▶ **Records supplied**
● ● ●
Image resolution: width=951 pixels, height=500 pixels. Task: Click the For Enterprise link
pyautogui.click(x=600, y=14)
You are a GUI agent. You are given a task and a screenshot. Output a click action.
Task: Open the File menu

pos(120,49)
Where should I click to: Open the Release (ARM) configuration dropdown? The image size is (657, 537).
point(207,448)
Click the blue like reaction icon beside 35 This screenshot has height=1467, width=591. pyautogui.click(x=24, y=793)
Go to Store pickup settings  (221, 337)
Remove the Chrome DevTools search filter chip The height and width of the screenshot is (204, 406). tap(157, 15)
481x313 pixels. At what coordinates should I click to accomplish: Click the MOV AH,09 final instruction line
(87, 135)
● ● ●
▶ **Exercise instructions**
The lines of the records that contain the string "screenshot" should be located and copied.

▶ **Answer to this problem**
You are a GUI agent. You are given a task and a screenshot. Output a click action.
Click the blue like reaction icon beside 35 This screenshot has height=1467, width=591. pyautogui.click(x=24, y=793)
Remove the Chrome DevTools search filter chip The height and width of the screenshot is (204, 406). tap(157, 15)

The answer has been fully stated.